Start of Supplied records

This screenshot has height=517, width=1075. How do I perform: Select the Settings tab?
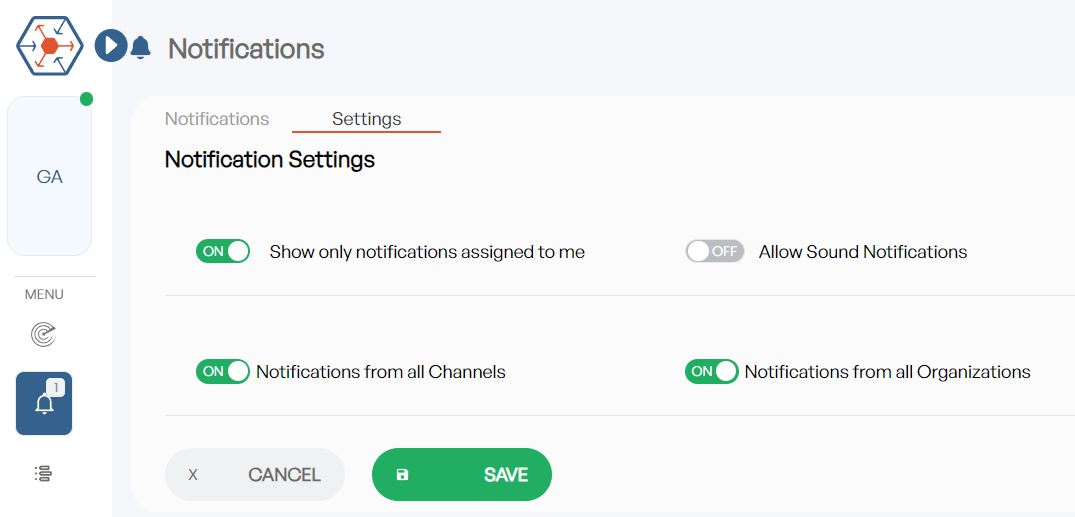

End of Supplied records
Start of Supplied records

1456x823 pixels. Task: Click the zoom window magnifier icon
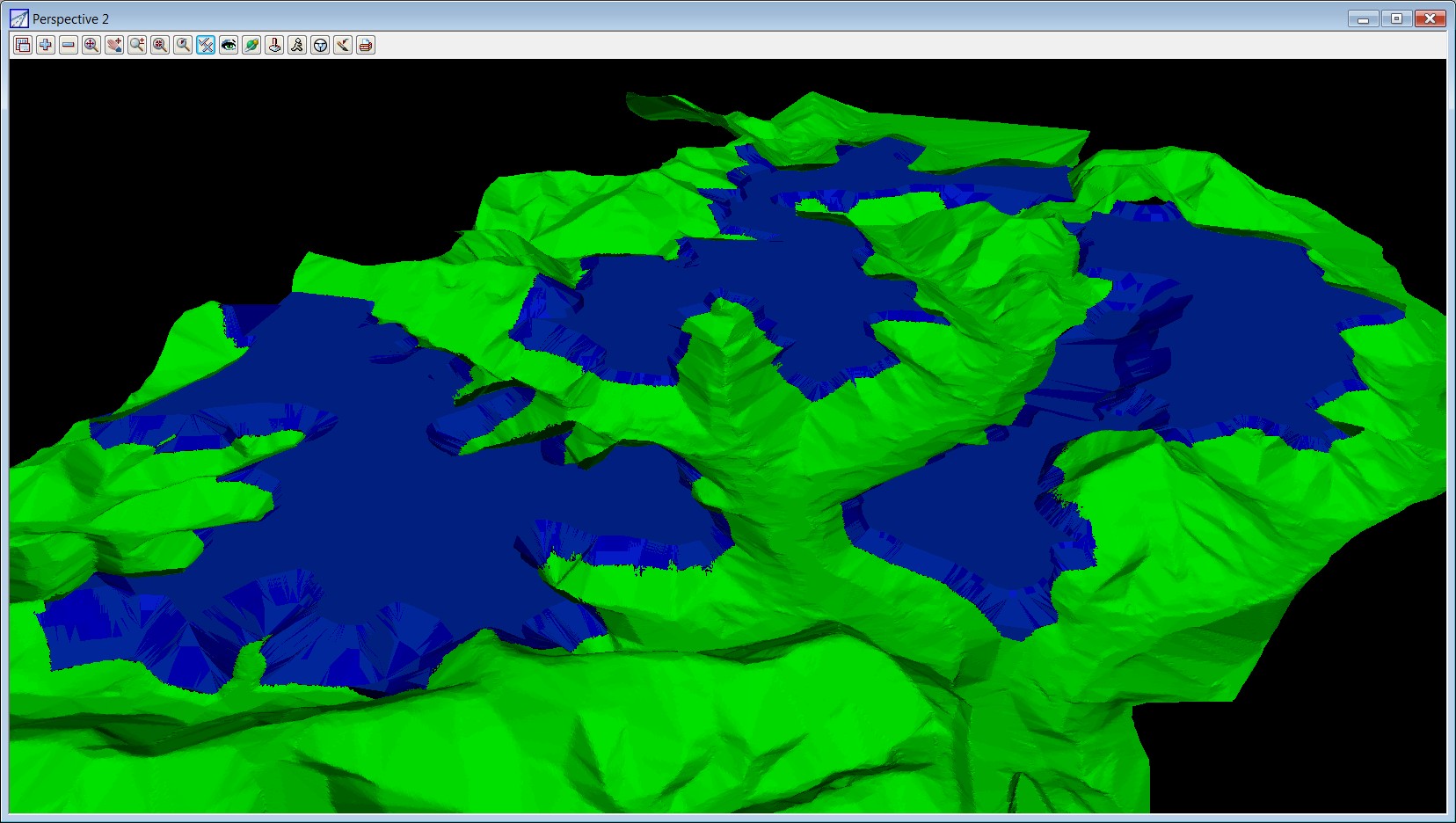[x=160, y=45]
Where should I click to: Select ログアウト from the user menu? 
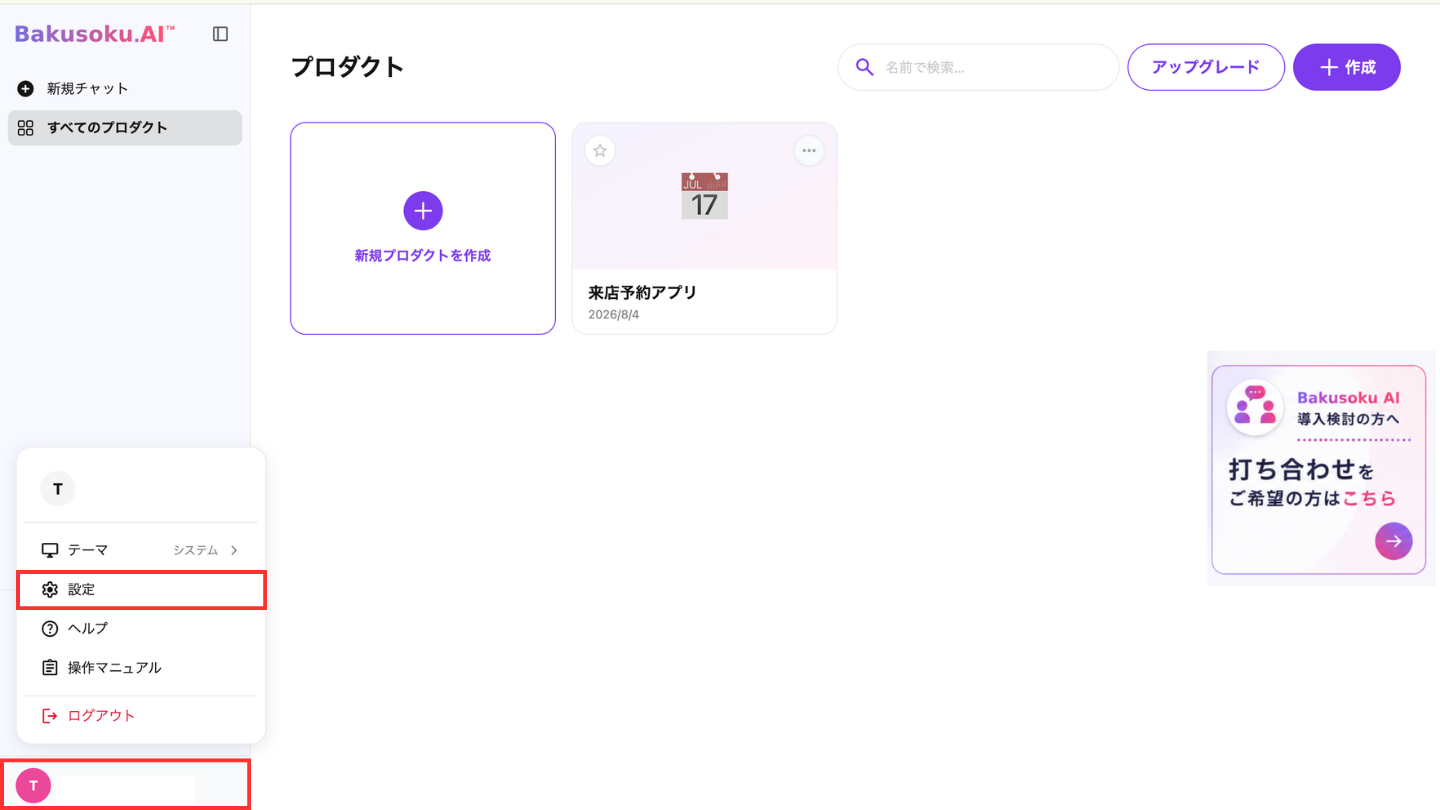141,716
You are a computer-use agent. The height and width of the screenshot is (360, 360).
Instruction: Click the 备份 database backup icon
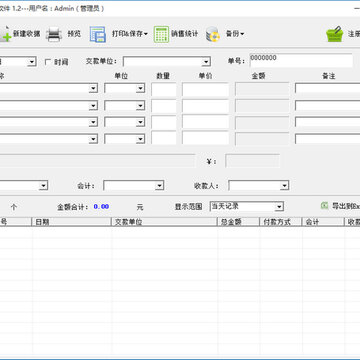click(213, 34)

End of Supplied records

What are the lines of the data above that include the string "screenshot"? Copy them.

This screenshot has height=517, width=1075. How do I perform: Select the Settings tab?
You are a computer-use agent. The height and width of the screenshot is (360, 360).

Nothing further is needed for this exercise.